Donald Trump in Wilkes Barre, Pennsylvania, on April 25, 2016. (AP Photo / Mel Evans)

The Electoral College is an abomination: an antidemocratic relic of the unconscionable compromises made during America’s founding that should never have been allowed to linger into the 21st century. Designed to thwart the will of the people on those occasions when the voters might favor a candidate with what Alexander Hamilton described as the “talents for low intrigue, and the little arts of popularity,” the Electoral College has evolved as a uniquely destructive barrier to the modern practice of democracy.

Hamilton and others imagined that an elite institution of electors would ensure “a constant probability of seeing the [presidency] filled by characters pre-eminent for ability and virtue.” While that statement may intrigue #NeverTrumpers seeking one last avenue for averting a reality-TV presidency, the Electoral College has never operated as a quality-assurance mechanism: Superior contenders have often been rejected by partisan electors. Nor does it function in any way as an egalitarian institution, given its nsychant for overturning the popular will.

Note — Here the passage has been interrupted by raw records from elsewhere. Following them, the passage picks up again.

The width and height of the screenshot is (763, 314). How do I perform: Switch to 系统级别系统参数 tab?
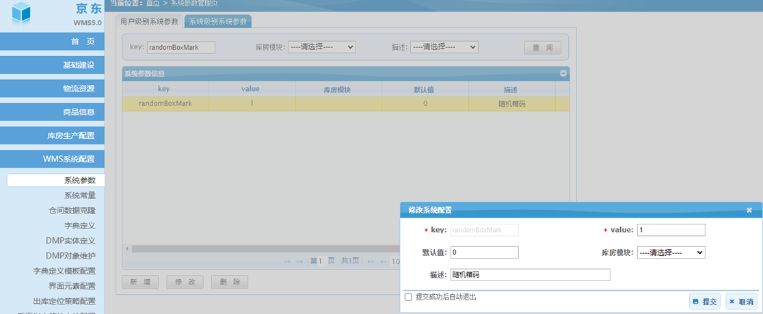[x=217, y=21]
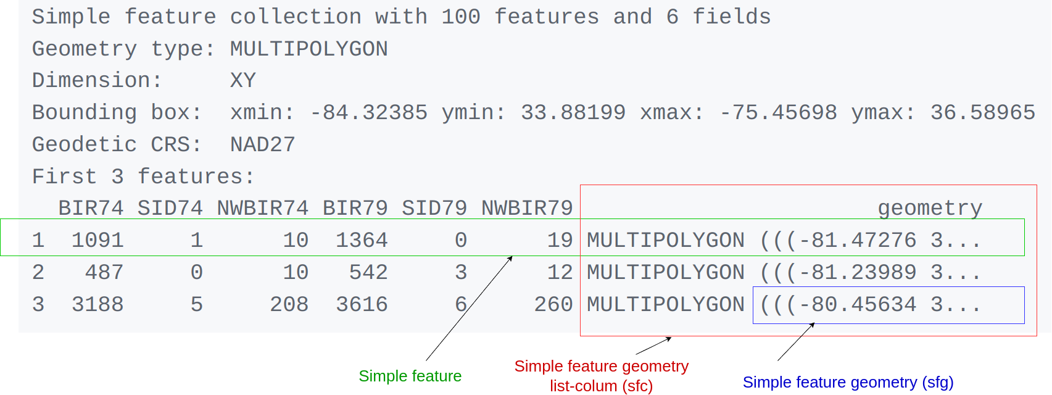Click the MULTIPOLYGON text in row 2
Image resolution: width=1052 pixels, height=395 pixels.
pos(666,272)
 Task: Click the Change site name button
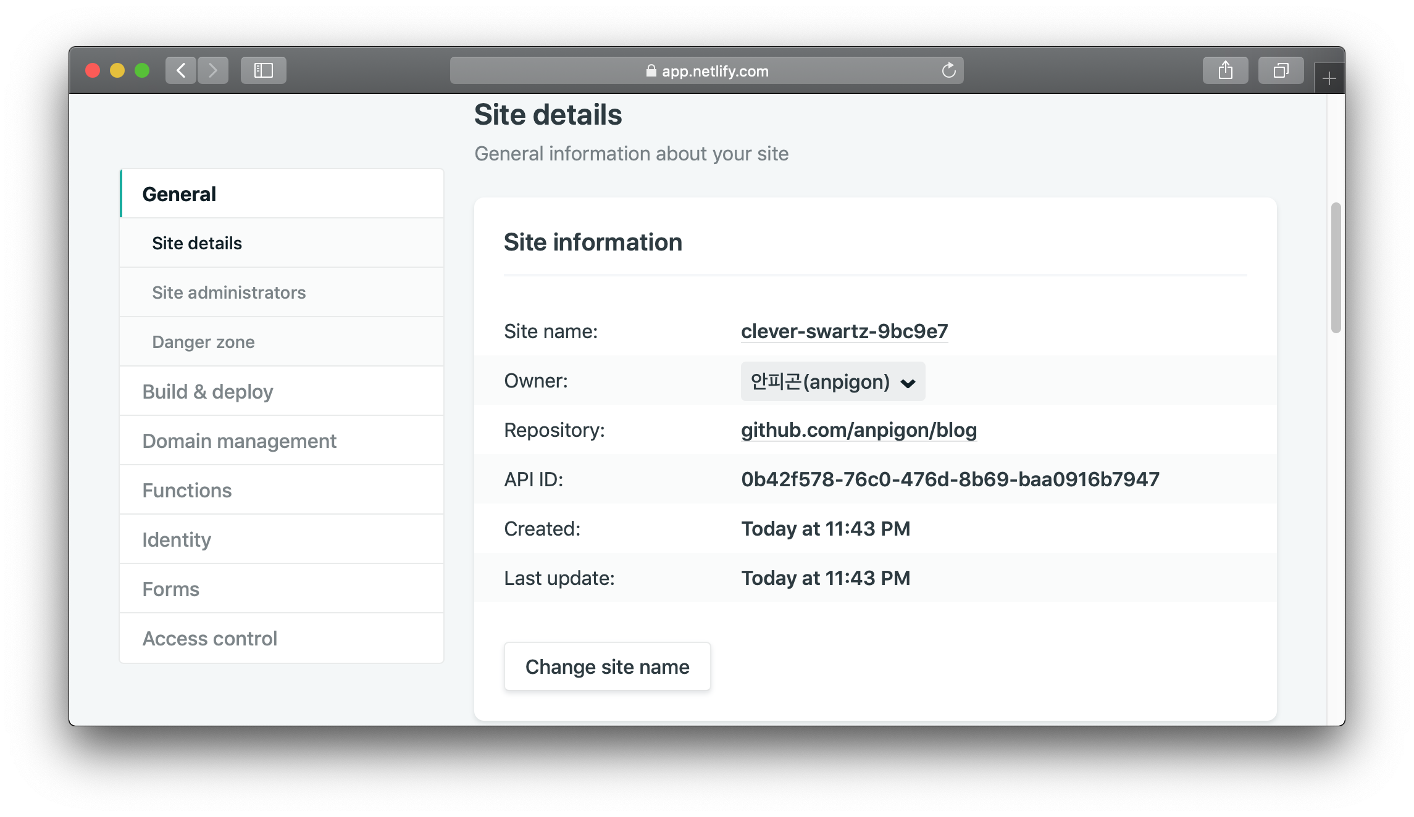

If this foul remnant of 18th-century oligarchy (and the fears of Southern politicians that democracy might undermine the power of slave states) isn’t abolished or, at the very least, constrained, there is good reason to believe the College will continue to do so with greater frequency in the years to come.

This is no idle threat. For the second time in 16 years, the winner of the national popular vote will be denied the presidency by an institution that rejects the basic premise used to elect everyone from members of local school boards to members of Congress. This year’s rejection is epic in scope and nature: If it was objectionable that George W. Bush became president despite being defeated by Al Gore in 2000 by a margin of 543,895 votes, then it should be considered outrageous that Donald Trump will assume the presidency despite losing to Hillary Clinton by at least 
2.2 million votes—and claim a mandate, along with his Republican allies, to radically change America.

Clinton’s popular-vote lead is greater than those that put John Kennedy, Richard Nixon, Jimmy Carter, and, of course, George W. Bush in the White House. But Clinton’s victory is rendered meaningless by an institution that Trump himself once identified as “a disaster for democracy.”

Under the College’s flawed calculus, a candidate who is beaten convincingly in the national popular vote can still prevail with narrow wins in a handful of competitive states. In Michigan, for example, Trump led Clinton by less than 11,000 votes out of 4.8 million cast, and yet he received all 16 of the state’s electoral votes. And here’s the truly frustrating reality: Different states have different systems for casting, counting, and recounting votes. Without an absolute guarantee of voting rights and an assurance that votes are cast and counted according to a single national standard, the electoral pathologies of individual states will continue to warp the Electoral College in ways that define the race for the presidency.